During the 2021 session, Carson Street and Curry Street were torn up. Now, the streets have new landscaping, pedestrian and bicycle paths and additional parking access. A roundabout at Carson and Stewart streets will be the future home of an art installation, according to Carson City officials.

“During session, we will be completing construction projects on Colorado and Roop Streets,” according to information provided by the city. “We are also excited about the coming improvements to East William Street, Carson City’s third Complete Streets Project following the successful downtown and South Carson corridor transformations.”

The East William Street project will not be finished before the Legislature adjourns, officials said.

For outdoors enthusiasts, the Kings Canyon Trailhead and Prison Hill OHV Area improvement projects are finished. Six miles of new trails are open.
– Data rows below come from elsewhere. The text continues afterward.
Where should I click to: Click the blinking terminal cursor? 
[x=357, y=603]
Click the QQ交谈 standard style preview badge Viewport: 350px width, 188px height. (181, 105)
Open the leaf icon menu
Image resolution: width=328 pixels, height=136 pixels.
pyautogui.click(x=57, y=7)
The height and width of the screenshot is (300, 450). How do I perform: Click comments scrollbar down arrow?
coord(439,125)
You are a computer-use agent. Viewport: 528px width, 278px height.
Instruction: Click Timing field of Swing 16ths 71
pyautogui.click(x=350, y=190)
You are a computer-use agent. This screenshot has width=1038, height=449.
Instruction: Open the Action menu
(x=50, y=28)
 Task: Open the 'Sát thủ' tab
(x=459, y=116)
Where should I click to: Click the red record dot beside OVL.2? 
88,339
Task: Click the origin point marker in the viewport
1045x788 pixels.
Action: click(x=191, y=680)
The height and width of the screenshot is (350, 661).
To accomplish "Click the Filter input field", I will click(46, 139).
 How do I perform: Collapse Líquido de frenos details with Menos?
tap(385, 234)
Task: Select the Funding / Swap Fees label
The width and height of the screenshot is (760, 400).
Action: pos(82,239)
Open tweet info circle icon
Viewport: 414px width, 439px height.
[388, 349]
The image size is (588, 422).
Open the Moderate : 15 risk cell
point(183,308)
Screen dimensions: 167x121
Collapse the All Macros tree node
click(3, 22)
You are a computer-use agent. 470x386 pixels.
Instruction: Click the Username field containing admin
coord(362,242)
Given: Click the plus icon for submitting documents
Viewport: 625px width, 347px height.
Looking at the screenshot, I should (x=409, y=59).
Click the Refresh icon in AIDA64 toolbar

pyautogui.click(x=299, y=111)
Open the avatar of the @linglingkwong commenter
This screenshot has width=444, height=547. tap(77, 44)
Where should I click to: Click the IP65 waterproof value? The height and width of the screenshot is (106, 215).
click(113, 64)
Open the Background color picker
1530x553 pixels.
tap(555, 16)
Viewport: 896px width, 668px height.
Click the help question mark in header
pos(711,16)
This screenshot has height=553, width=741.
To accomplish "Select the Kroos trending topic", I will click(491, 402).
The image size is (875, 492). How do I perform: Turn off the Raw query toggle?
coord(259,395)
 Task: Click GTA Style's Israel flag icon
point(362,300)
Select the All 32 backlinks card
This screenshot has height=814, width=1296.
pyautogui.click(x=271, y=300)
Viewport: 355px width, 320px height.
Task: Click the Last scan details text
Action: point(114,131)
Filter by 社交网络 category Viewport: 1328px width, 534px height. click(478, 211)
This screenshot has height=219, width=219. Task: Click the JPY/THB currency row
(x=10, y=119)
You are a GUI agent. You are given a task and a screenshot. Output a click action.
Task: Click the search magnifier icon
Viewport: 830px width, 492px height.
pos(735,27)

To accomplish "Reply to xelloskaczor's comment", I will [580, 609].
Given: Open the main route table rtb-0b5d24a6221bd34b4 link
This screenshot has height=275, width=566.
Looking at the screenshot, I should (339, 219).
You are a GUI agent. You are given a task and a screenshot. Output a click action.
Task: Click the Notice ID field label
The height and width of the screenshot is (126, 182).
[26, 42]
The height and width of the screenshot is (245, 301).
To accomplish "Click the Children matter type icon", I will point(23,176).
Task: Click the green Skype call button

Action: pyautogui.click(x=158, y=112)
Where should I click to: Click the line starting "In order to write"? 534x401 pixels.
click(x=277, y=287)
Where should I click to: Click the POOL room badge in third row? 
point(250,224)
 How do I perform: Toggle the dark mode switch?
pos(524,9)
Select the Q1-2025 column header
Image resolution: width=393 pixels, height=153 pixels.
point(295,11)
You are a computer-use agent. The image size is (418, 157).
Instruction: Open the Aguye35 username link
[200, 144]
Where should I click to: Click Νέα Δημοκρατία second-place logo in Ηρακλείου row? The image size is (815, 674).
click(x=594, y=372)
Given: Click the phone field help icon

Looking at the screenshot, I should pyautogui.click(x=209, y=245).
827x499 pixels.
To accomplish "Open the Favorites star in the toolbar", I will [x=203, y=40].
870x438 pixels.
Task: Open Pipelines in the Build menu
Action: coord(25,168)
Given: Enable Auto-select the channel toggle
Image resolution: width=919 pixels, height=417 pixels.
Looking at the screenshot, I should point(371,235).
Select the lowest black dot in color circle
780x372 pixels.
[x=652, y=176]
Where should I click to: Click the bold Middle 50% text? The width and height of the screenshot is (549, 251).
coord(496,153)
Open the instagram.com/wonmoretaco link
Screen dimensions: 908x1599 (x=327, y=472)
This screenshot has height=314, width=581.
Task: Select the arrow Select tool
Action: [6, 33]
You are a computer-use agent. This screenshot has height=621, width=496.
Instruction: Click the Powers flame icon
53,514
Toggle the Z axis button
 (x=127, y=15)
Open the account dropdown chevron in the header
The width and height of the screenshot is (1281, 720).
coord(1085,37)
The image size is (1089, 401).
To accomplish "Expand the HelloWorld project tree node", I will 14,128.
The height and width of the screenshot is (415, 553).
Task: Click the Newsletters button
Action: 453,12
Tennis and pickleball courts are also available at Mills Park — including an indoor pickleball court.

More events during the Legislature:

  • The Carson City Downtown Business Association will host a Wine Walk in the downtown corridor on the first Saturday of every month starting in March.
  • The city is also prepping for something new: the inaugural Mark Twain Days Festival in downtown Carson City, April 21-23.
  • On May 20, Fuji Park will host Stetina’s Paydirt Gravel Grinder race, an exciting gravel/mountain bike race.